Sanger graduated from high school in 1986 and attended Reed College, majoring in philosophy.[7] In college he became interested in the Internet and its potential as a publishing outlet.[6] Sanger set up a listserver as a medium for students and tutors to meet for tutoring and "to act as a forum for discussion of tutorials, tutorial methods, and the possibility and merits of a voluntary, free network of individual tutors and students finding each other via the Internet for education outside the traditional university setting".[8] He started and moderated a philosophy discussion list, the Association for Systematic Philosophy.[5]

In 1994, Sanger wrote a manifesto for the discussion group:

The history of philosophy is full of disagreement and confusion. One reaction by philosophers to this state of things is to doubt whether the truth about philosophy can ever be known, or whether there is any such thing as the truth about philosophy. But there is another reaction: one may set out to think more carefully and methodically than one's intellectual forebears.[5]

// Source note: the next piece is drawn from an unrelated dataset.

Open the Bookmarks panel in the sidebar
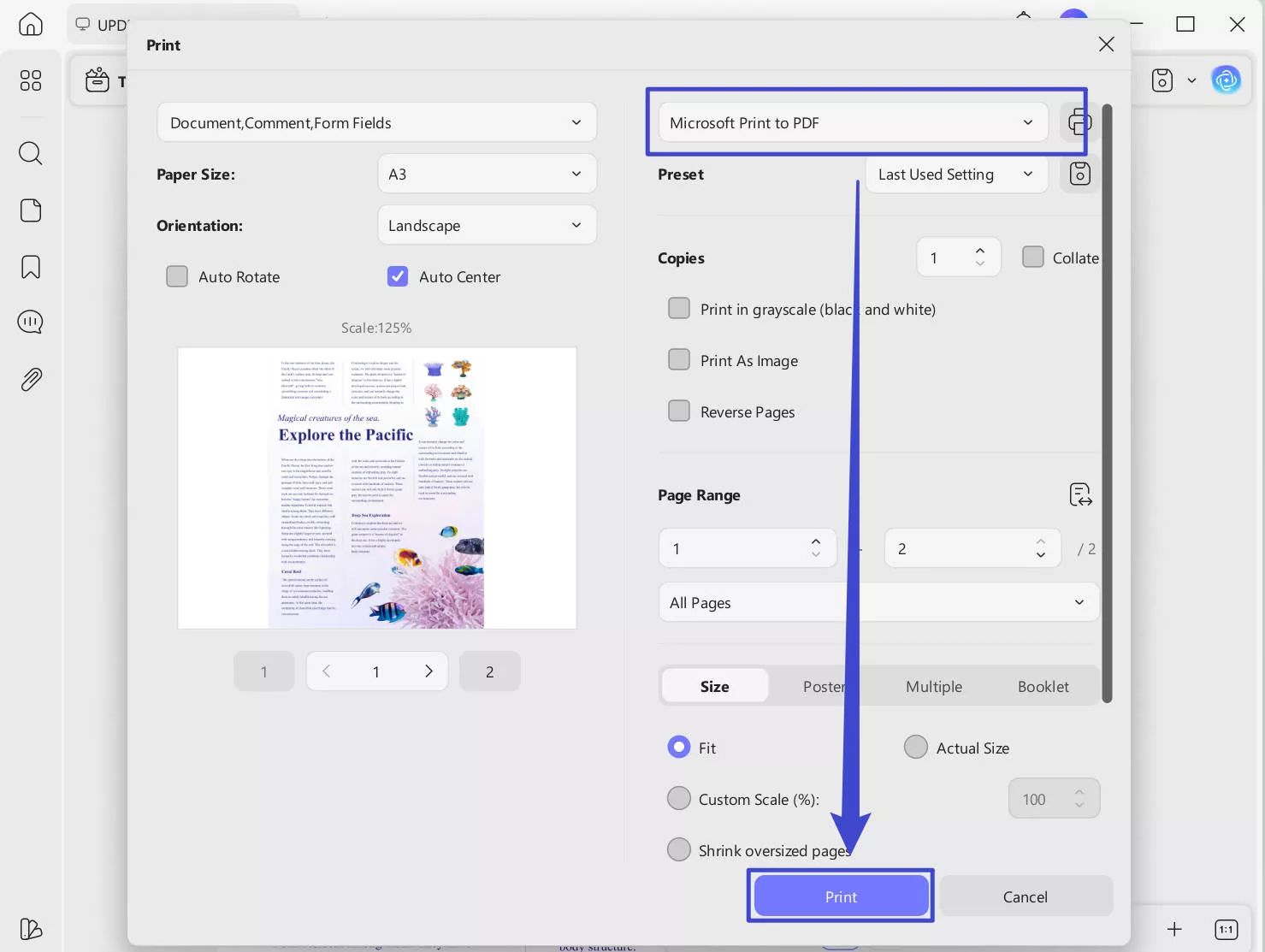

Sanger received a Bachelor of Arts degree in philosophy from Reed in 1991, a Master of Arts from Ohio State University in 1995, and a Doctor of Philosophy from Ohio State University in 2000.[9] Beginning in 1998, he and a friend ran a website called "Sanger and Shannon's Review of Y2K News Reports", a resource for people such as managers of computer systems who were concerned about the year 2000 problem.[5][10]

Nupedia and Wikipedia

Ten people are standing in the rear while two people, Sanger among them to the viewer's right, are seated in the front.
The Bomis staff in mid-2000. Sanger is seated right.

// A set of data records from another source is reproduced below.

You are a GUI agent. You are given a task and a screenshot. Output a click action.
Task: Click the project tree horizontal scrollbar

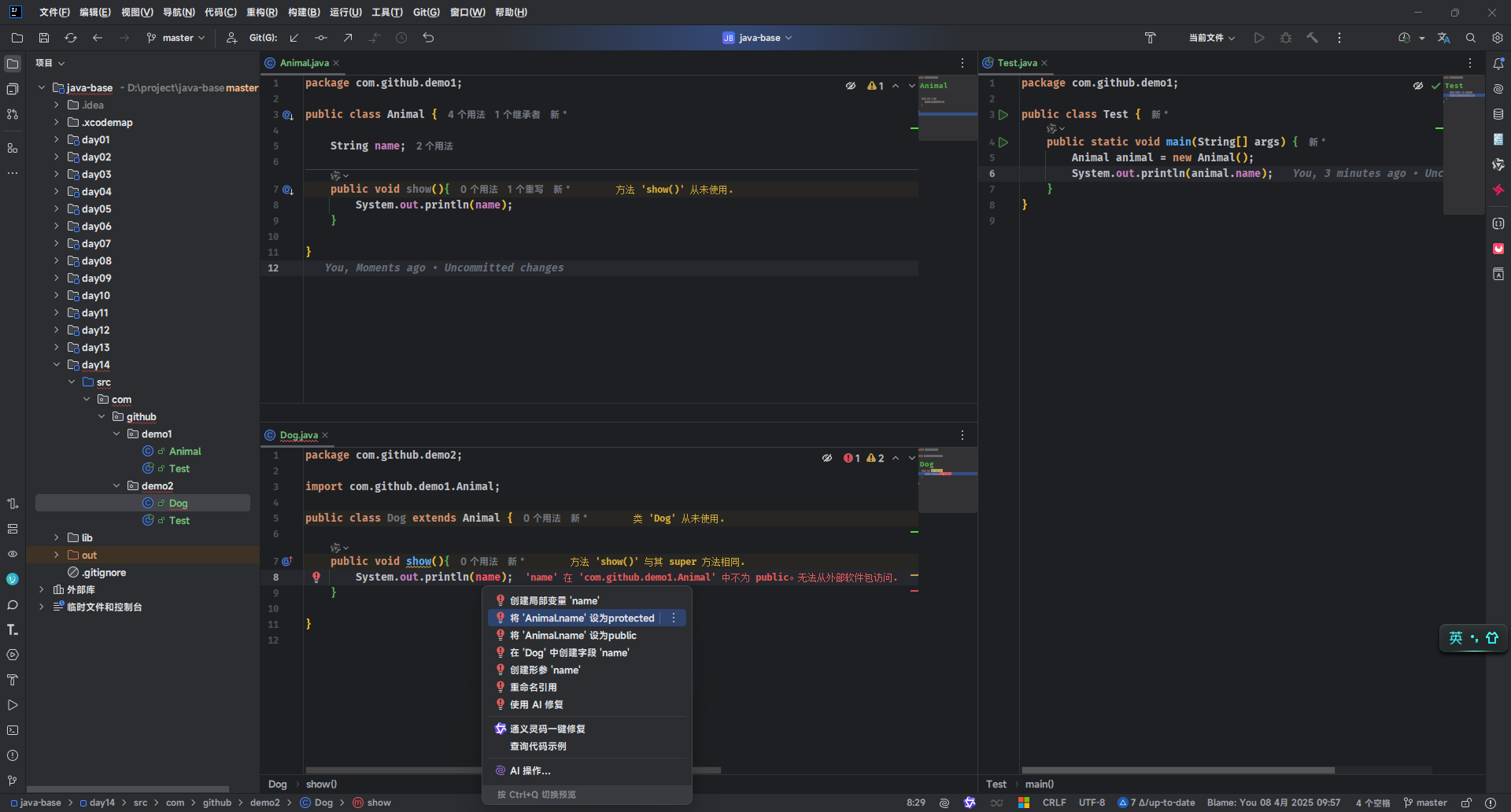click(127, 788)
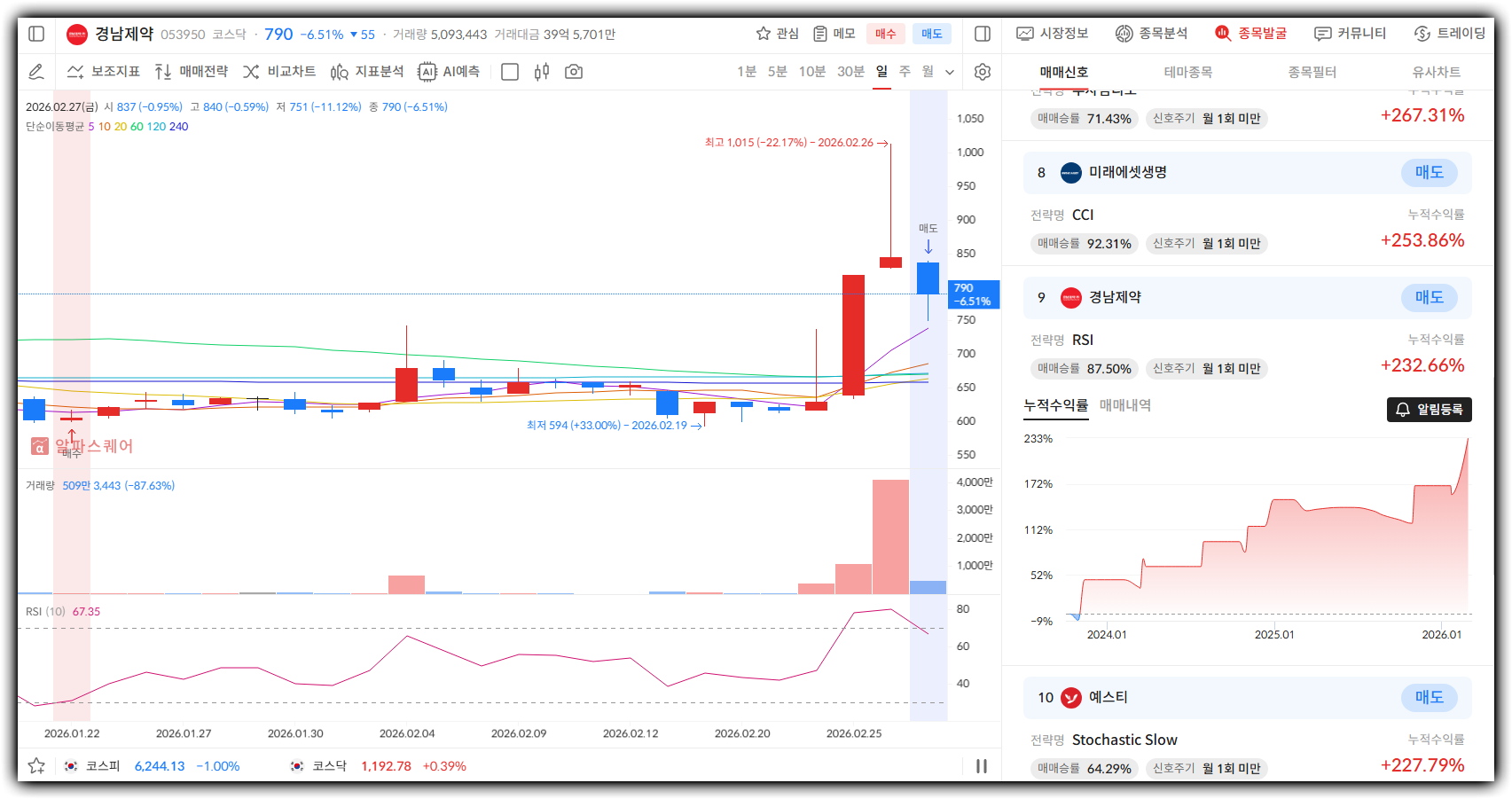Select 미래에셋생명 in the signal list
1512x799 pixels.
coord(1127,172)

Nupedia was a web-based encyclopedia whose articles were written by volunteer contributors possessing relevant subject matter expertise and reviewed by editors prior to publication, and were licensed as free content.[11] It was conceived by Jimmy Wales and underwritten by his company Bomis.[12] Wales had interacted with Sanger on mailing lists.[13] Sanger had e-mailed Wales and others about a potential "blog" project he had in mind after January 1, 2000, had passed and rendered his Y2K site obsolete. Wales replied with the idea of Nupedia and invited Sanger to join the project,[10] and Sanger was hired as Nupedia's editor-in-chief.[12] Sanger began to oversee Nupedia in February 2000,[14] developing a review process for articles and recruiting editors.[15] Articles were reviewed through Nupedia's e-mail system before being posted on the site.[16] Nupedia made very slow progress and was at a standstill at the end of 2000, causing consternation to Sanger and Wales.[17] In January 2001, Sanger proposed the creation of a wiki to speed article development, resulting in the launch of Wikipedia on January 15, 2001.[18] Wikipedia was initially intended as a collaborative wiki for which the public would write entries that would then be fed into Nupedia's review process but the majority of Nupedia's experts wanted little to do with this project.[5]

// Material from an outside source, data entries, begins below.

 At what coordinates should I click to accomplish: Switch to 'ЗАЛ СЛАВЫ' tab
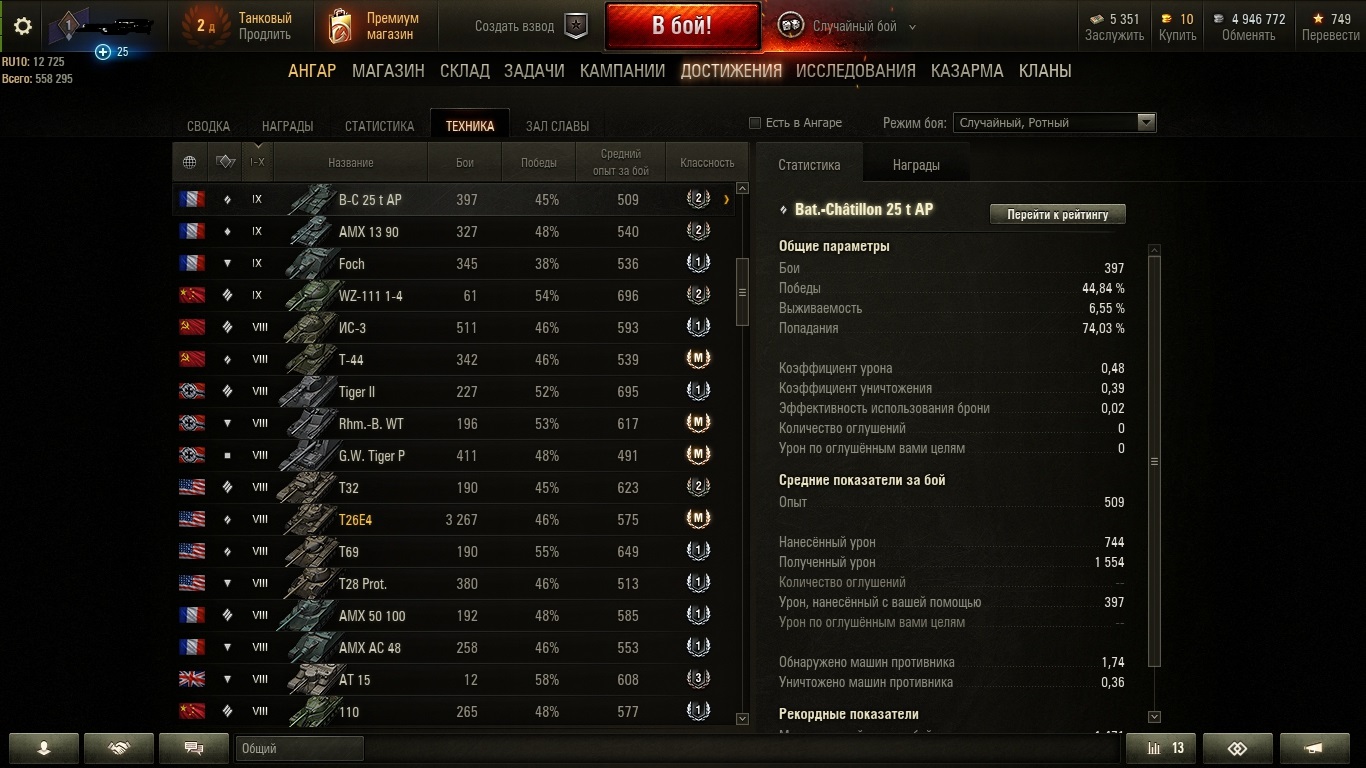pos(557,126)
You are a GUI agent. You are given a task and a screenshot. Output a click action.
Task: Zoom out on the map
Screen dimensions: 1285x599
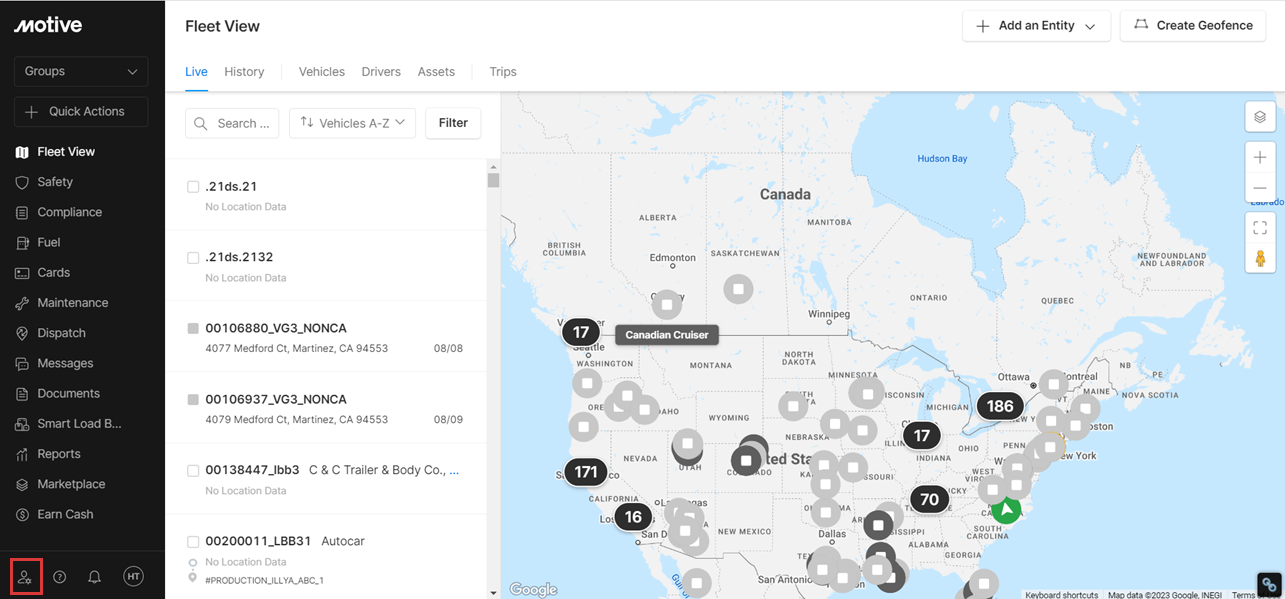coord(1260,188)
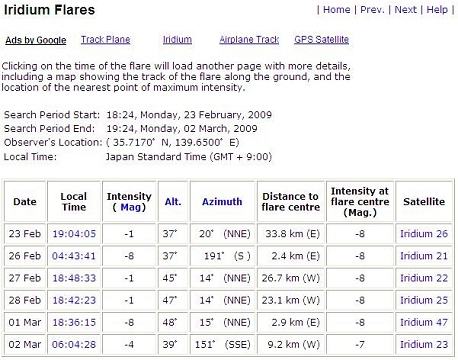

The idea of using a wiki came when Sanger met up with his friend Ben Kovitz on January 2, 2001,[19] when Sanger was first introduced to wiki software.[9] Kovitz, whom Sanger had known from philosophy mailing lists,[17] was a computer programmer who had come across Ward Cunningham's Wiki.[20] Sanger was impressed with the possibilities offered by wikis and called Wales, who agreed to try it.[21] Sanger originated the name "Wikipedia", which he later said was "a silly name for what was at first a very silly project".[22]

Within a few days of its launch, Wikipedia had outgrown Nupedia and a small community of editors had gathered.[5] Sanger served as Wikipedia's "chief organizer",[23] running the project and formulating much of the original policy, including "Ignore all rules", "Neutral point of view", "No original research", and "Verifiability".[24] He embraced Wikipedia's encouragement of boldness among its editors, telling users to "not worry about messing up".[25] He also created the concept of "Brilliant prose", which evolved into featured articles as a way to showcase Wikipedia's highest-quality articles.[26]

Sanger later grew disillusioned with Wikipedia,[27] saying by mid-2001 its community was being "overrun" by "trolls" and "anarchist-types", who were "opposed to the idea that anyone should have any kind of authority that others do not".[28] While such issues were not important to Sanger when Wikipedia was a source of articles for Nupedia, as it grew into an independent project he started to become more concerned about the community.[29] Sanger became increasingly disillusioned and frustrated by a Wikipedia user known as "The Cunctator", who would troll Sanger.[29] Sanger responded to these trends by proposing a stronger emphasis on expert editors and individuals with the authority to resolve disputes and enforce the rules.[28] He also asked to be given more respect and deference by Wikipedians, which backfired and led to an increase in friction between him and the community.[30]

Sanger was the only paid editor of Wikipedia.[31] In early 2002, Bomis, which had intended to make Wikipedia profitable from the outset, announced the possibility of placing advertisements on Wikipedia, in part to pay for Sanger's employment,[32] but the project was opposed to any commercialization and the market for internet advertising was small.[33] Bomis stopped funding Sanger's job in February 2002[34] and he resigned as editor-in-chief of Nupedia and chief organizer of Wikipedia on March 1.[35] Sanger said he ended his participation in Wikipedia and Nupedia as a volunteer because he could not do justice to the tasks as a part-timer;[35] he was also frustrated by sustained content battles and felt he lacked support from Wales.[28]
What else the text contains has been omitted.